A new report has been
compiled and released that details those affects.
The January 12 report, entitled “Impacts of
Increasing Oregon’s Minimum Wage,” was written by
Eric Fruits, Ph.D. He is the president and chief
economist for Economics International Corp. and an
adjunct professor at Portland State University.
For the sake of full disclosure, Fruits is also a
former chairman of the Multnomah County Republican
Party. His report was prepared on the behalf of the
Oregon Neighborhood Stores Association.
The report uses detailed analysis to describe the
potential aftermath of the proposed increases.

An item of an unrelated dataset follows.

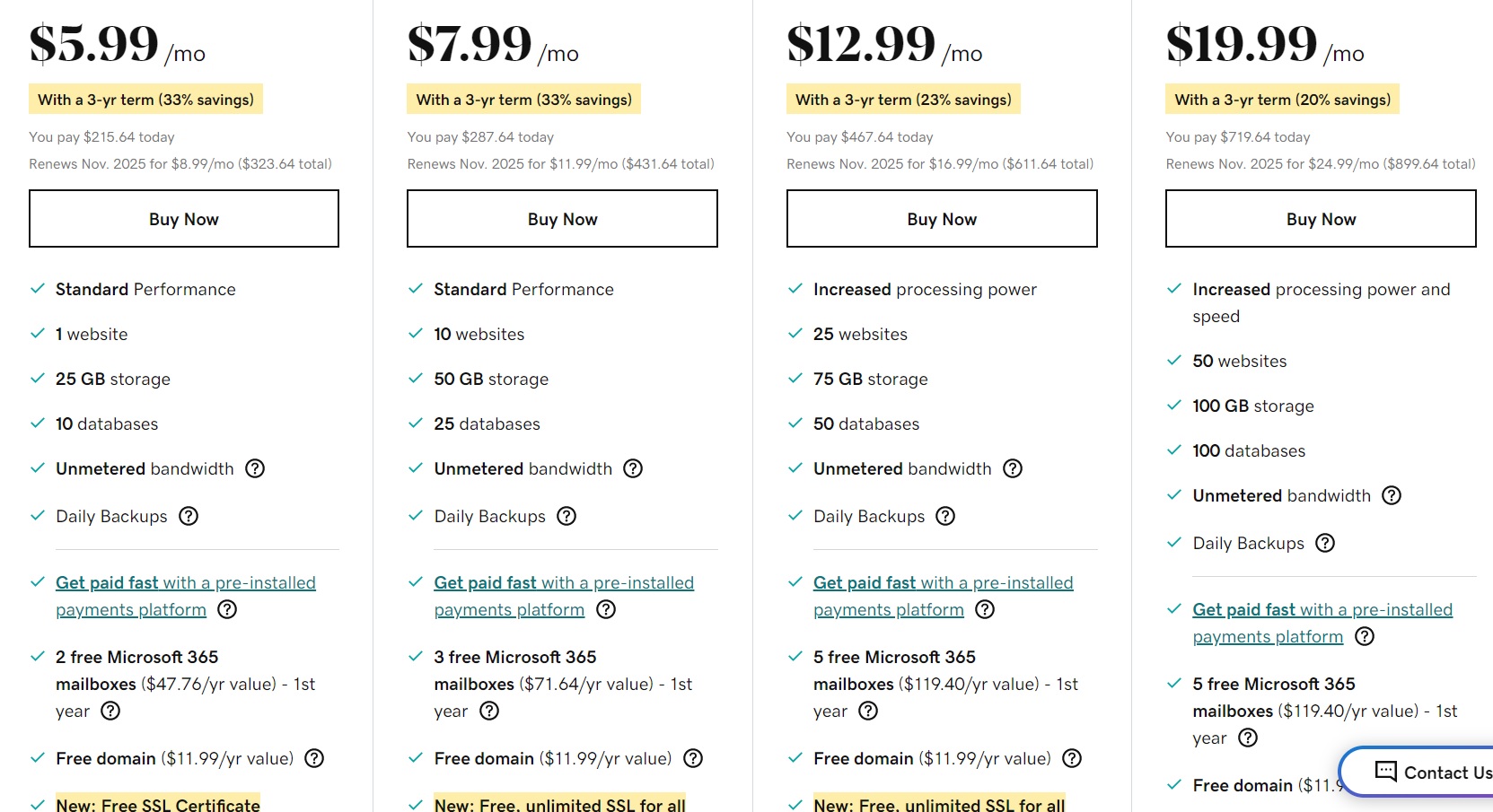Viewport: 1493px width, 812px height.
Task: Open help icon beside Daily Backups in $19.99 plan
Action: pos(1325,543)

According to the study, increasing the minimum wage
to $13.50 would result in the loss of around 55,000
jobs, and raising it to $15 would cost 67,000 jobs.
Those losses would occur by 2020, when the measures
are fully implemented.
A minimum wage of $13.50 would reduce wages and
salary incomes in the state by an estimated $6.2
billion, and by $6.9 billion for $15 per hour by the
year 2020. The reduced average annual income per
worker would be $1,512 for $13.50 per hour and
$1,515 for a $15 per hour minimum wage.
Information in the report makes clear the minimum
wage proposals being advanced in the name of helping
the working poor will actually do them a huge
disservice over the long-term.
The report cites
this data provided by the
non-partisan Legislative Revenue Office (LRO) in
July 2014 regarding the impacts of an increase in
the minimum wage. LRO analyzed raising the wage only
from $9.10 to $11.50, beginning in 2015.
LRO’s findings of fact includes that an increase of
only $2.40 per hour would result in net employment
losses over the long-term. According to LRO, the
state would lose nearly 3,000 jobs in the first
year, and would continue to experience increased job
loss through 2025. At that point the job losses
would stabilize at around 20,000.
A positive, first-year impact of $900 million in
personal income would remain slightly positive until
the year 2020. At that point the LRO analysis shows
personal income trending negative into the future.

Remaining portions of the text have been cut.